O romance entre a garota o o surfista, que não atava nem desatava, é resolvido num belo dia de sol, quando ela descarta suas dúvidas e literalmente arrasta o rapaz para a cama. Era a hora certa e tudo se passa maravilhosamente bem. Todos nós, espectadores, sentimos que os dois ficarão juntos para sempre. E, se não for para sempre, será por muito tempo. De qualquer maneira, parece que aquilo vai dar certo.

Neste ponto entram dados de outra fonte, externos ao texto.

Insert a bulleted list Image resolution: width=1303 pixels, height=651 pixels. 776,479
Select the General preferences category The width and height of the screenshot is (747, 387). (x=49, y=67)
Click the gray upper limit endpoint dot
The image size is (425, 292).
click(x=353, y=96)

Quanto ao jornalista, sua última atitude é supreendente. Ele diz à mãe da garota que vai viajar e que gostaria de deixar com ela seu vídeo-cassete e seus filmes. Como seu sonho era ter um vídeo-cassete, ela exulta. Então, o jornalista parte. Os amigos especulam sobre seu destino. O arquiteto, que pensa saber das coisas, diz que ele jamais voltará. Na rua, a vida continua.